From Mehrabad his motorcade passed through streets of Tehran filled with hundreds of thousands of people. People crying from shogh -- happiness -- from seeing their nation victorious. Many occasions people made ghorbaani, to pay homage to his work on behalf of the Nation.
When his car passed Meydaneh Sepah, and reached Khiyabaneh Ekbatan, it was so crowded that his driver could not proceed anymore. People shouting repeatedly "Zendeh Baad Doctor Mosaddegh." So he got out his car, and people carried him on their hands to the Majlis.
My dad used to tell us this story while tears were rolling down his cheeks. He told us with a sense of national pride. Even as I am writing this, I am in tears. I remeber him telling us "We had proved to the world that we are a nation with a sense of determination." My family had many beautiful pictures, that my mother, at age 90, still is keeping them at home in Iran.
* In the backroom, behind the blankets
As my brother and I were playing hide-and-seek in the backroom behind the blankets, pillows and bed sheets that my mother had stacked up neatly, I noticed the picture of a relatively old man on one of the blankets.
I was five.
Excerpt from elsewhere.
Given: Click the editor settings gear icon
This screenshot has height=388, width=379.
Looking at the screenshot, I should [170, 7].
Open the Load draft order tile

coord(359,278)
I asked my father who that man was. I could feel that he did not have an answer quite ready for me. Before answering my question, he turned toward my mother and said "I thought you had hidden that blanket in a safe place ! What happened?"
Without waiting for an answer from her, he told me that was Dr. Mosaddegh. I asked several questions about that man but I only remember my father saying that he was a good man and that I need not know more about him. I never saw that blanket again but my curiosity about that man never diminished.
I gathered information about him as I was growing up when grownups were wispering about Mosaddegh in private gatherings. There were no books about him to read and no one dared talking about him in public. I started to discover Mosaddegh when I got out of the country and away from Pahlavi repression.
In my heart, U.S. and Pahlavi dynasty are not forgiven for what they did to Dr. Mosaddegh and people who so dearly loved him.